I had the opportunity to attend the introductory meeting for the Twin Cities Project between Turkish and EU Municipalities that took place in Ankara on 31st January till 4 February.
The meeting was supported by a number of high profile institutions, notably the EU Delegation Office in Turkey, the United Nations Development Programme (UNDP Turkey), the Turkish Union of Municipalities, and the Ministry of Interior and Central Finance and Contracts Unit (CFCU). It hosted 10 Turkish and 15 European local authorities who gave presentations about works of local authorities. The meeting grouped a number of Turkish Municipalities from all geographical parts of Turkey and gave the participants a very comprehensive view of the problems that these Municipalities face.
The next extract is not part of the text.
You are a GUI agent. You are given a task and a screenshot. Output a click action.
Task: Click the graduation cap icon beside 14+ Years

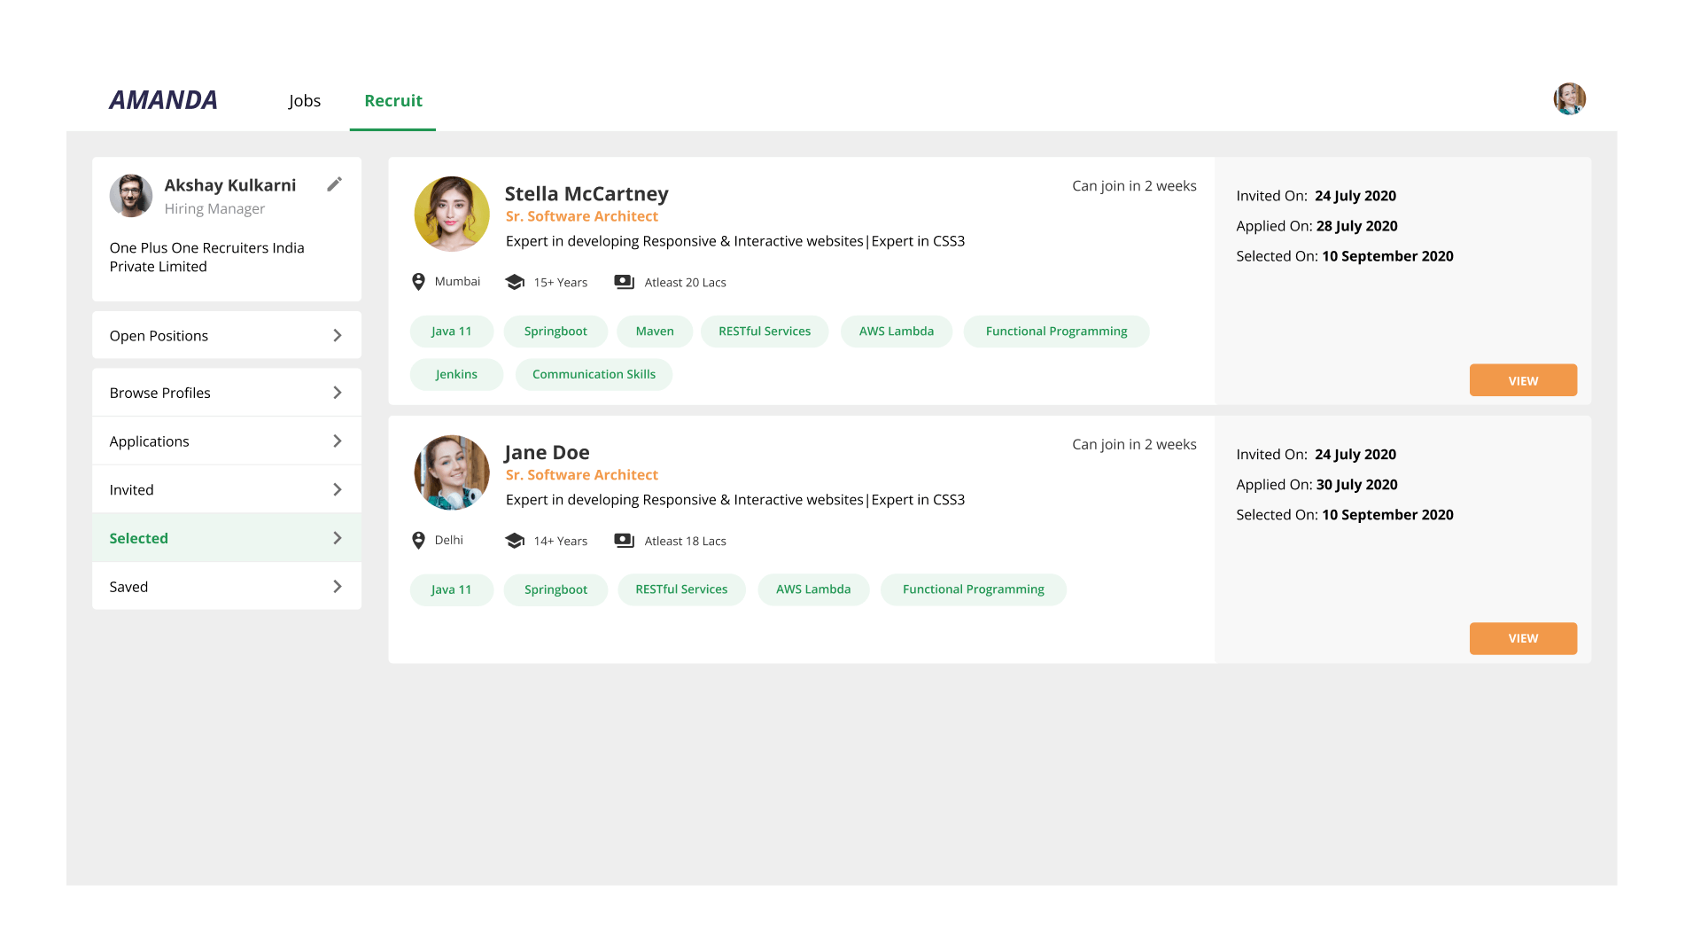[x=515, y=541]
Workshops were held on various themes including social services, environmental issues, local economic development, tourism and culture. Participating Municipalities had the opportunity to exchange good practice and to discuss problems and opportunities in each of these fields. We learnt a lot from each other as we shared ideas on how citizens’ issues can be solved. We all enjoyed the great hospitality of the organisers and were grateful to them for the experience.
One of the main aims of the meeting was to help Turkish Municipalities implement locally the EU ‘acquis’ that affect citizens in every part of their daily lives. Although the meeting had a ‘Europeanisation’ agenda, it also had a ‘citizen empowerment’ dimension, as initiatives came from the people who are far away from the decision-making process of Brussels.
One innovation of the meeting was that Municipalities that opted to cooperate together would do so in a structured way after having chosen a particular policy and theme. Therefore, this was not another ‘happy hippie twinning for peace’ exercise but rather a strategy that will bring Municipalities together in a detailed, practical and well-planned manner.
I admired the will of various Turkish Municipal administrations to transform the lives of their citizens and to get engaged in new projects. Turkish Municipalities are already experimenting with innovative techniques and are eager to learn more. They have a huge potential for economic, social and cultural development. And so has Turkey overall: a country that is booming, opening up to new ideas and methods of cooperation.
I am sure that the event will spur a new wave of cooperation amongst cities. In the case of Greece and Turkey, I do hope that the development of Municipal cooperation projects will contribute to bringing together the two sides of the Aegean. We need this rapprochement more than ever before.